It smells like wine and fried chicken. Im confused and intrigued.
I think he liked me better when I only opened my mouth to suck his dick.
Just come back with most of your limbs...and your dick. Please and thank you
Plans for halloween need to outrank Caesar, Cleopatra and Mark Antony's threesome...just saying
Restaurants Roasting People Who Gave Them Negative Yelp Reviews (25 Pics)
Think of where it's been though. That Dr. Suess book, "Oh the Places You'll go" was written for his penis.
Hey it happens. Think of it this way- you didn't wake up in jail, your face wasn't inexplicably busted and you still have all your teeth. In this group of friends, you're on top!
I just took my birth control with Redi-Whip. I'm that girl.
Honest to god.. She looks better fat.

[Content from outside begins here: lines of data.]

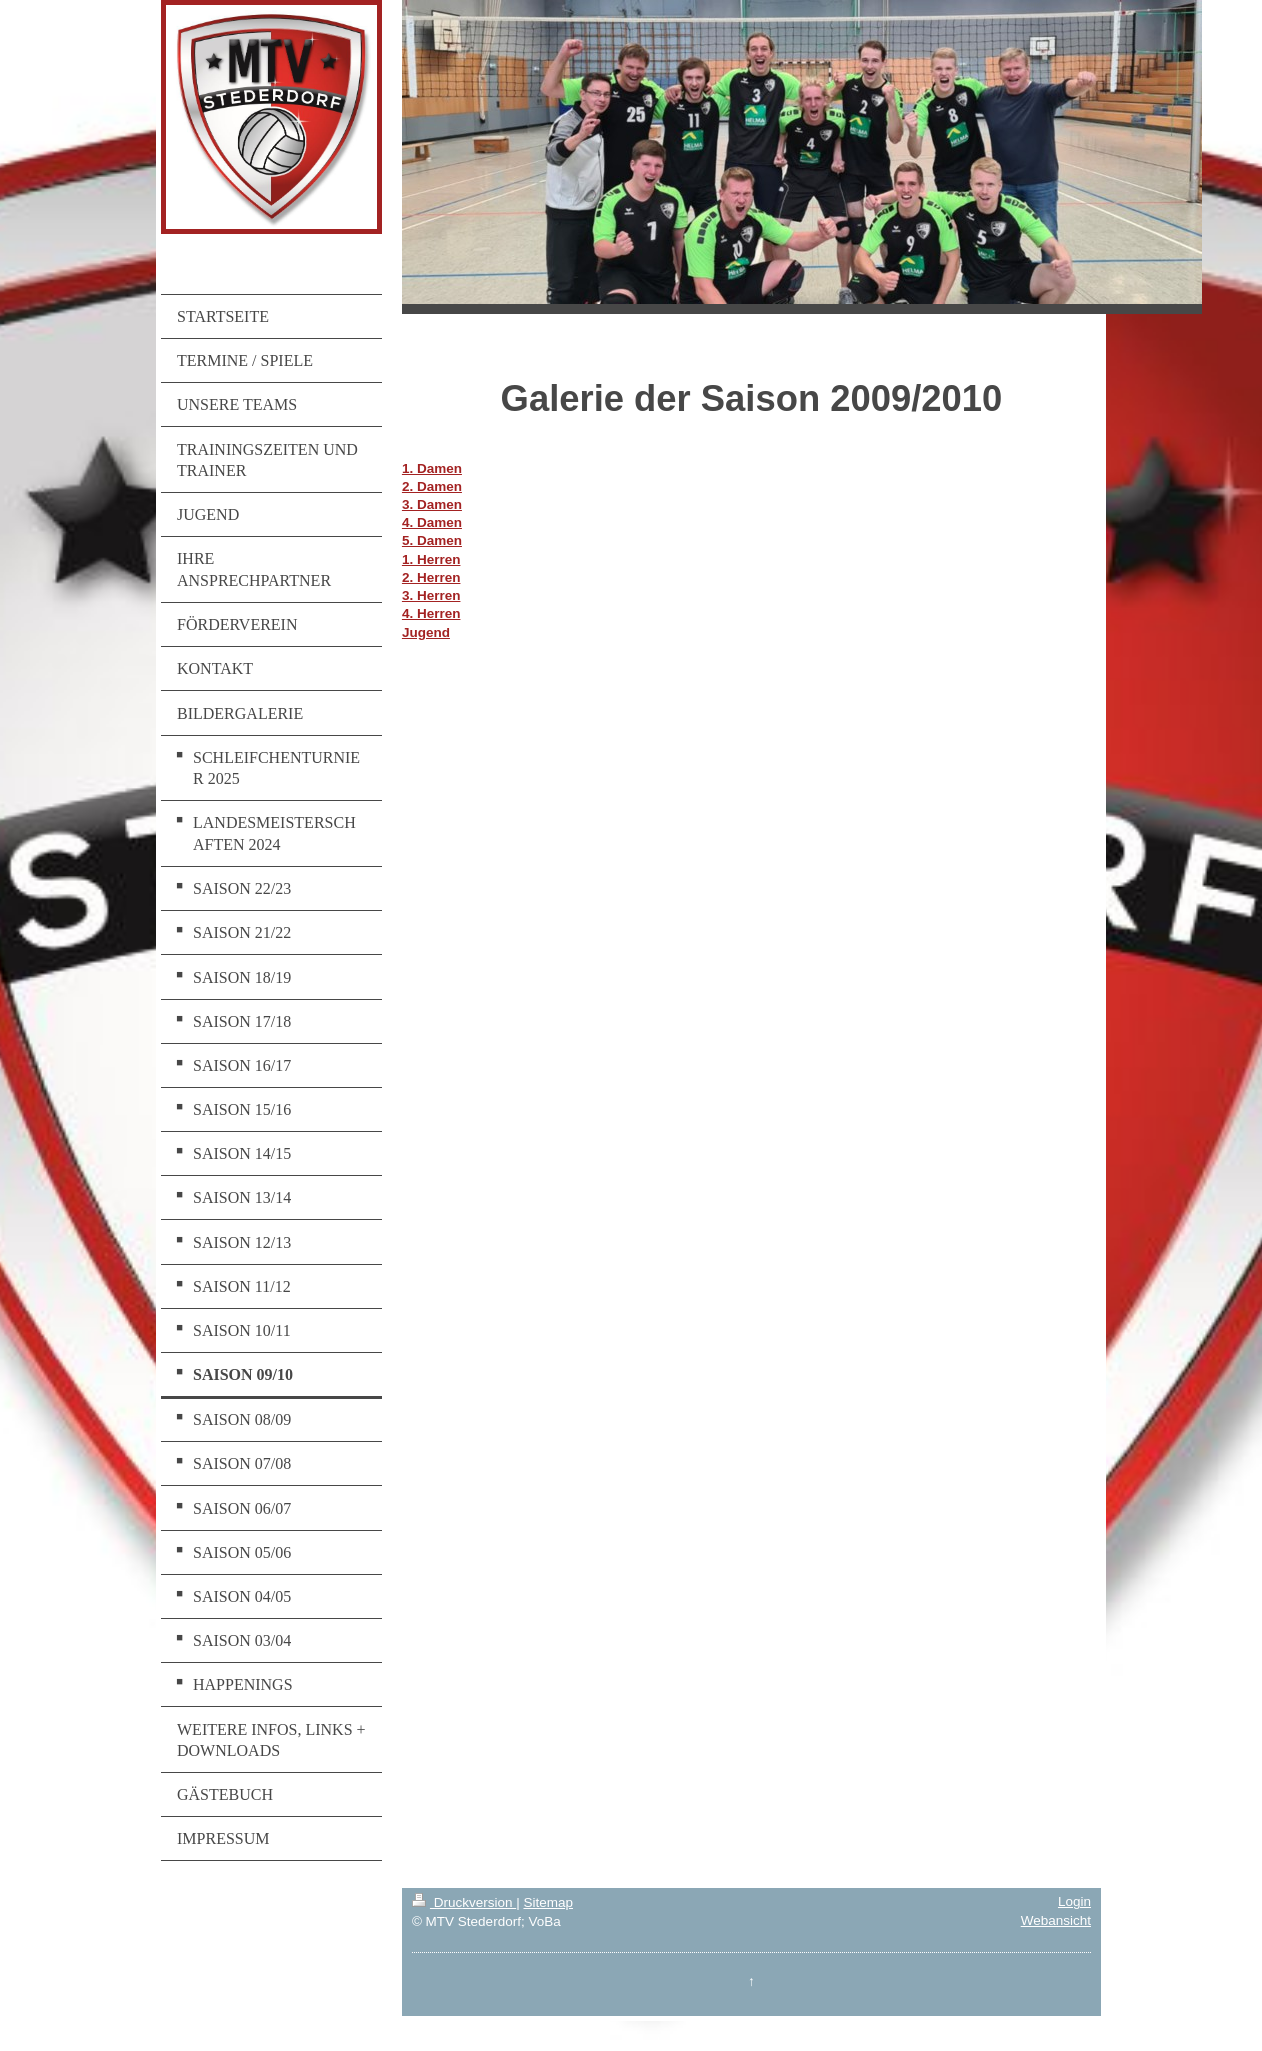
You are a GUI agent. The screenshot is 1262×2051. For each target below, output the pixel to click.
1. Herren (431, 559)
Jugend (426, 632)
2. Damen (432, 486)
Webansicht (1056, 1920)
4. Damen (432, 522)
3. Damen (432, 504)
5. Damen (432, 540)
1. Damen (432, 468)
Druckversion (464, 1902)
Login (1074, 1901)
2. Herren (431, 577)
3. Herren (431, 595)
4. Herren (431, 613)
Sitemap (548, 1902)
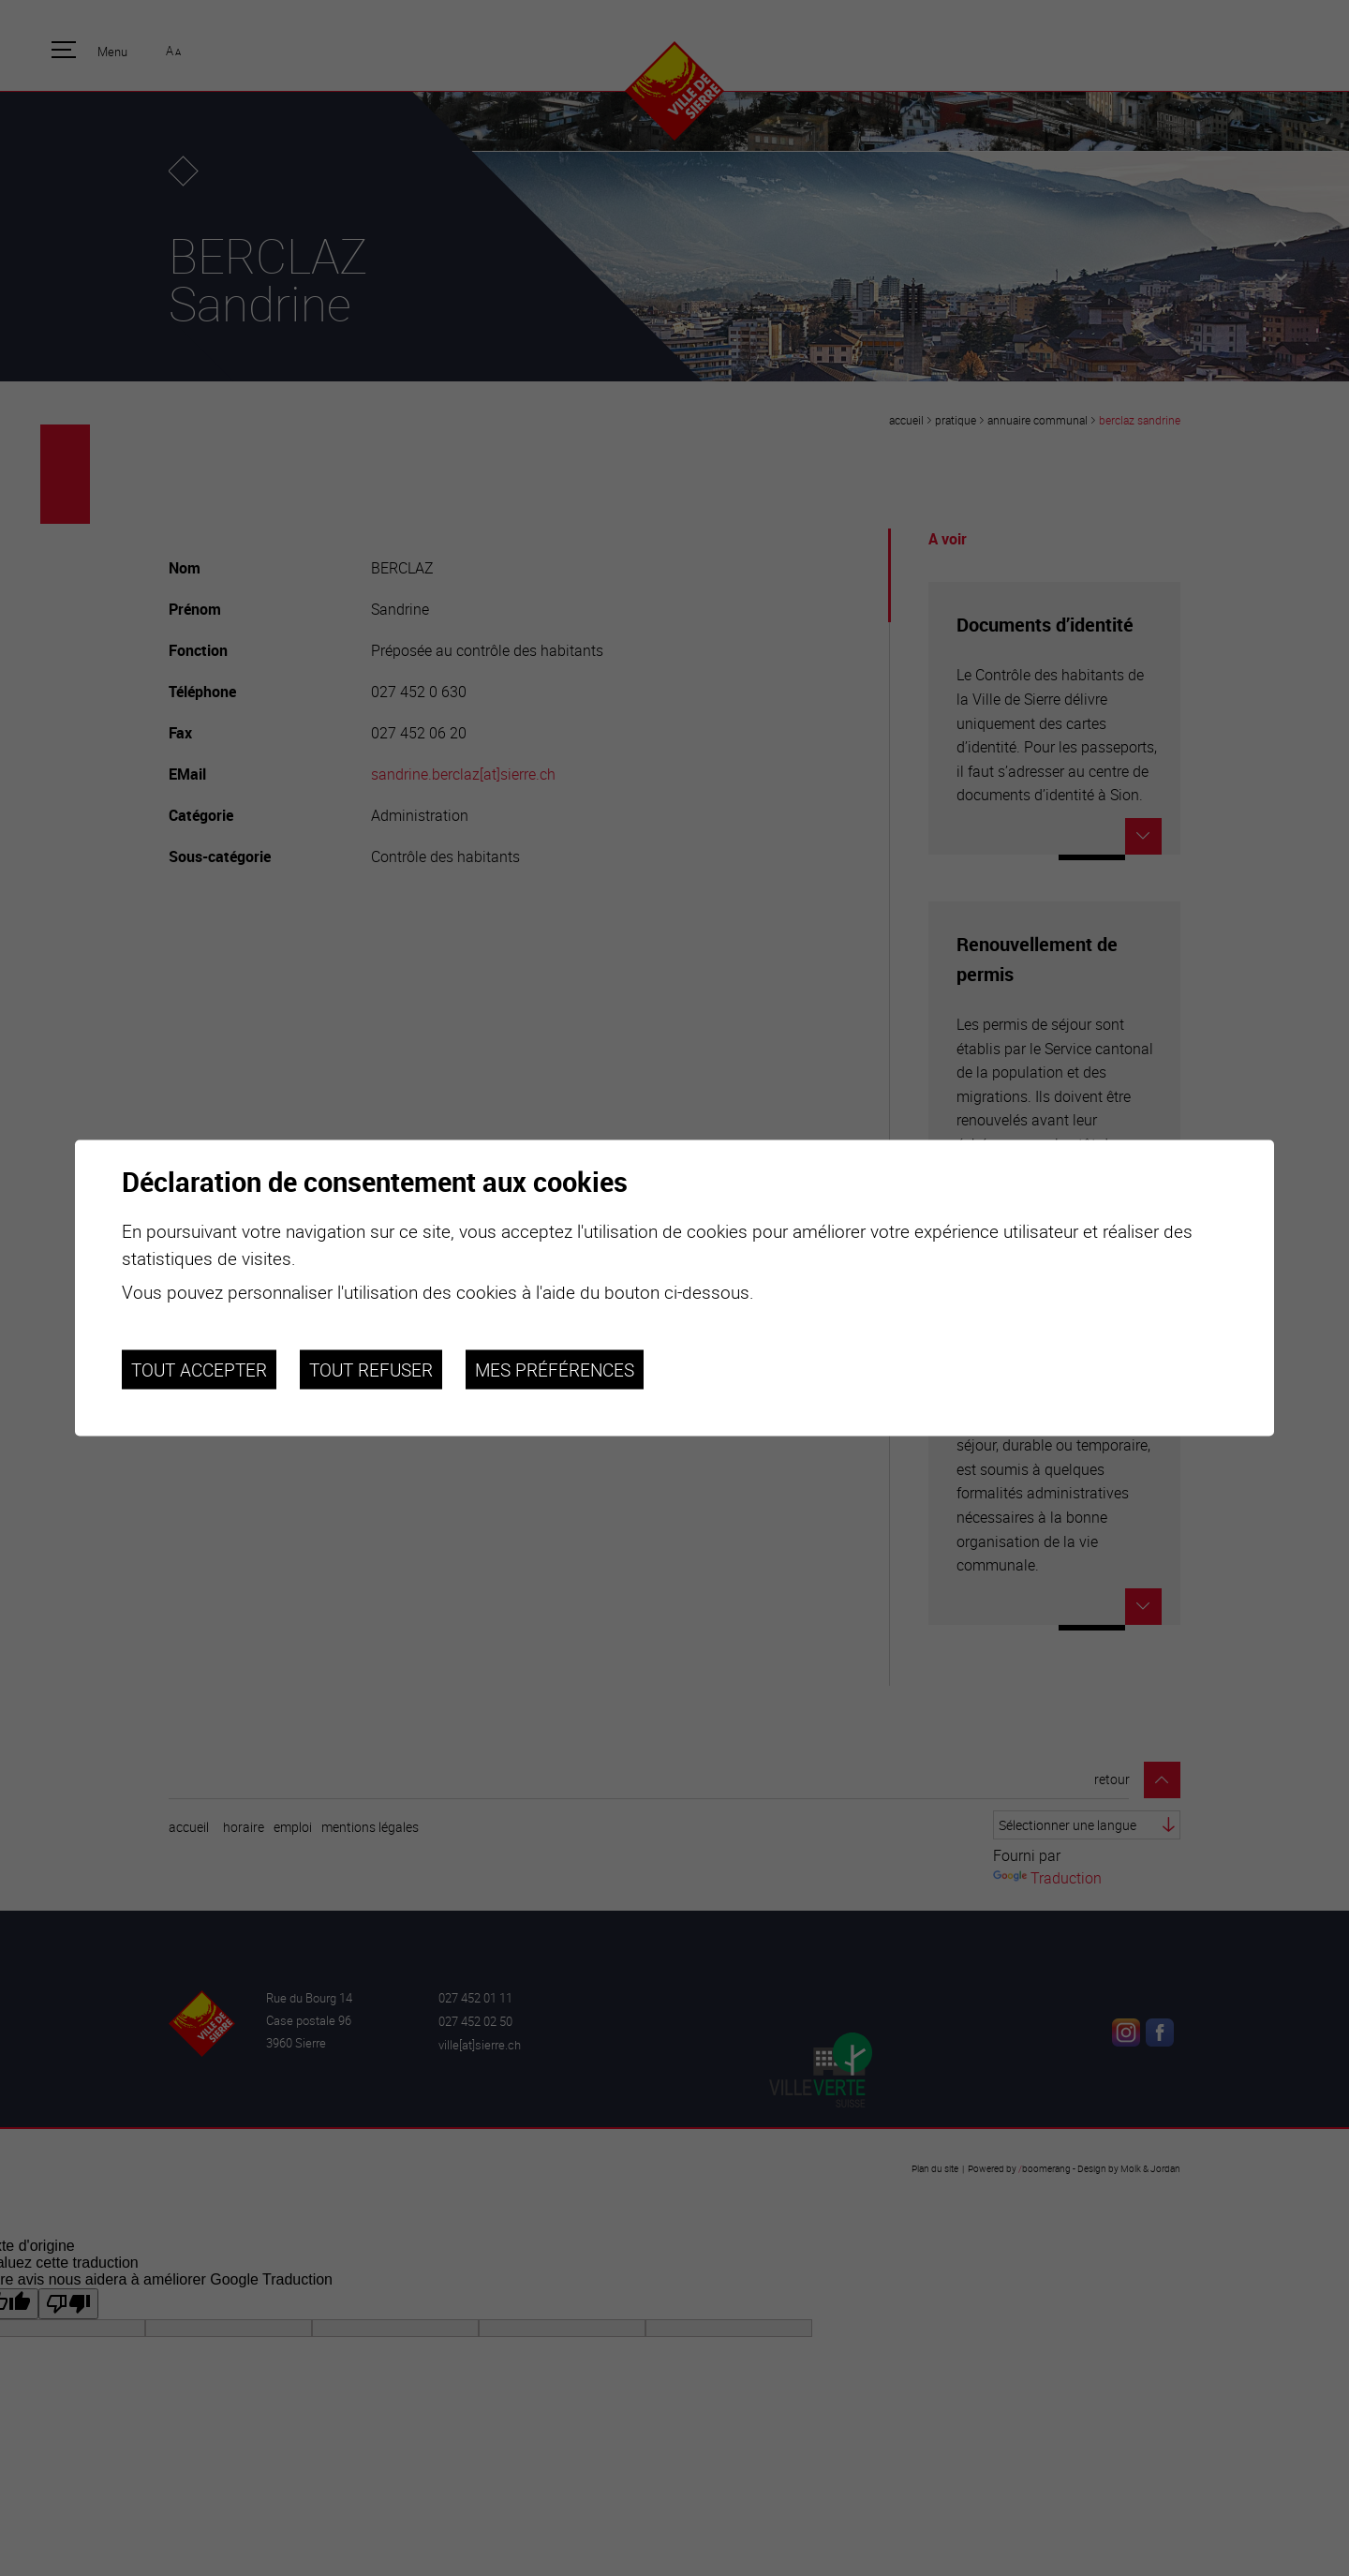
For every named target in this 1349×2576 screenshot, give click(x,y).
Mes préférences (554, 1369)
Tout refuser (371, 1369)
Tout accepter (199, 1369)
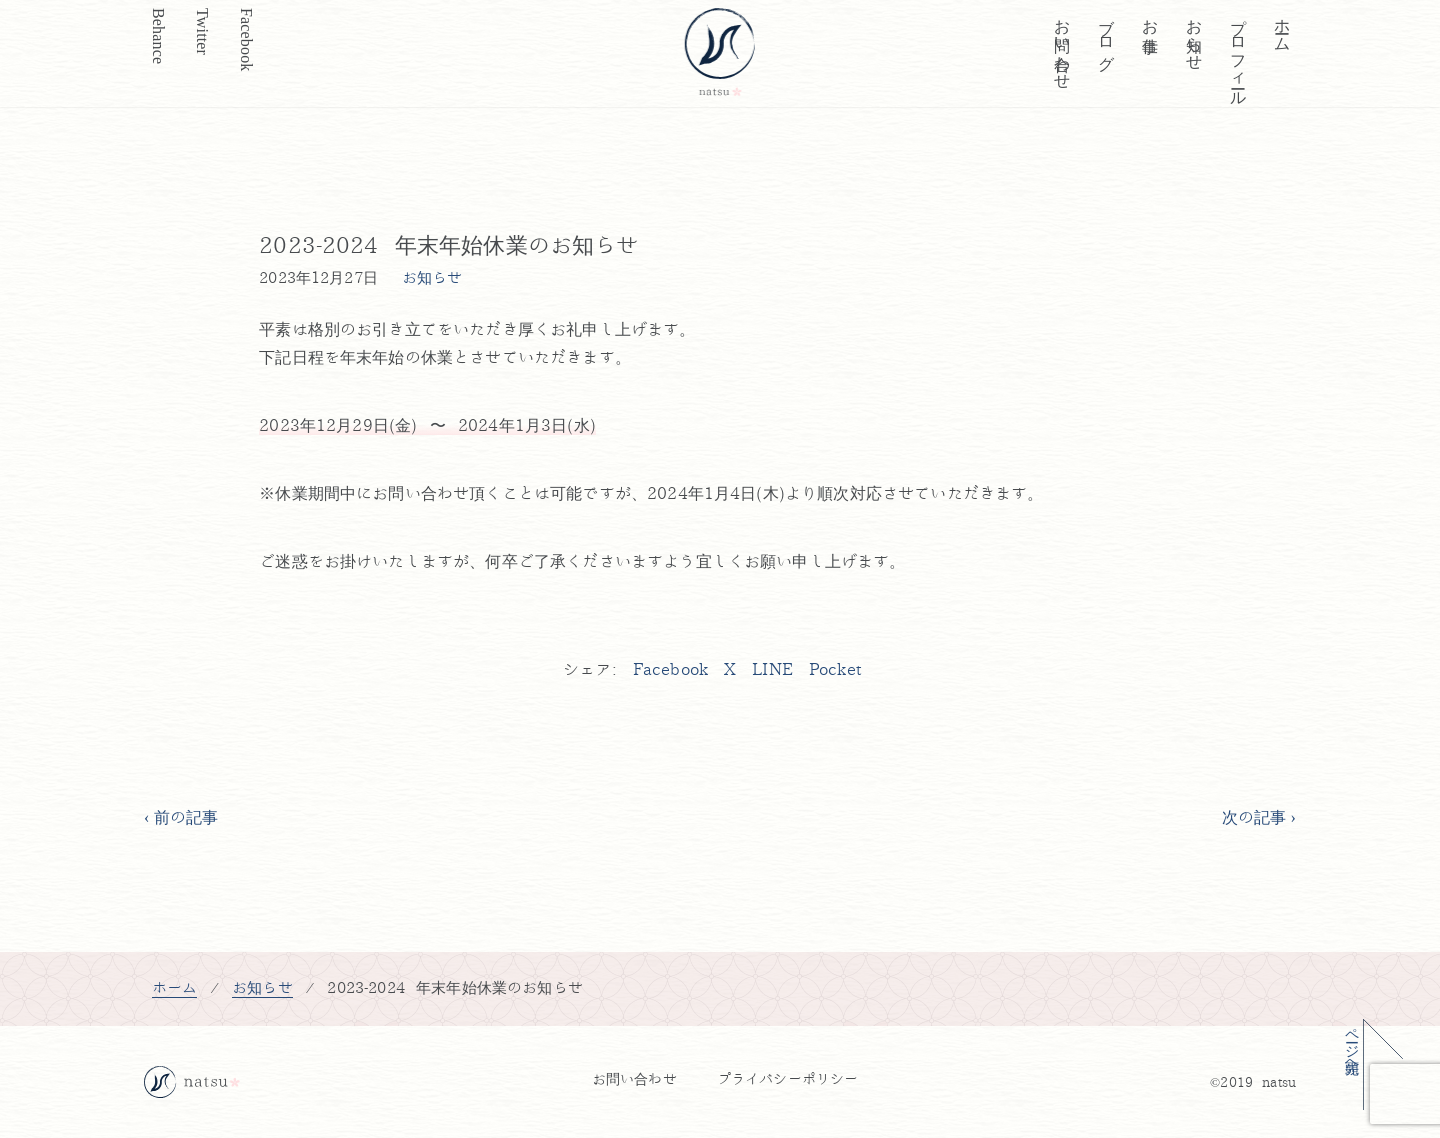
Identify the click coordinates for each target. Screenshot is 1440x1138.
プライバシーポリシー (788, 1079)
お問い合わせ (1062, 44)
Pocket (835, 670)
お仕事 (1150, 17)
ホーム (1282, 26)
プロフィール (1238, 53)
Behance (158, 36)
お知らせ (1194, 35)
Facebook (246, 39)
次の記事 (1254, 818)
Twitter (202, 31)
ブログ (1106, 35)
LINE (772, 670)
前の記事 (186, 818)
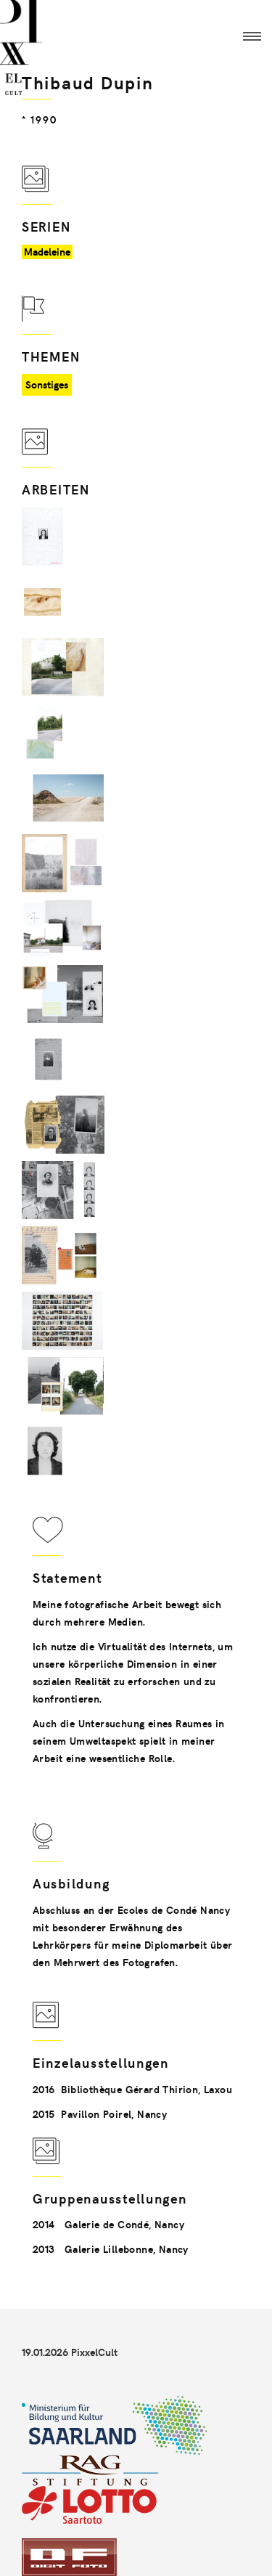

I never would have imagined those words coming out of my mouth, EVER.
Just your daily reminder that we're terrible people: the average number of men a woman sleeps with in their lifetime is 4
Woman Posts Harassing DMs From Creep Online, Now He’s Upset Because People Told His Mom
i showed up sober to class for the first time. my prof said that i was "off my game today". i love philosophy
the liver wants what the liver wants
some how during sex we caught an ENTIRE pillow on fire. A WHOLE PILLOW.
After we had breakup sex it took him longer to say goodbye to my boobs than it did to me...
Who knew that showing someone your boobs would make them stop crying.
I can’t tell if I have feelings for him or if my vagina does.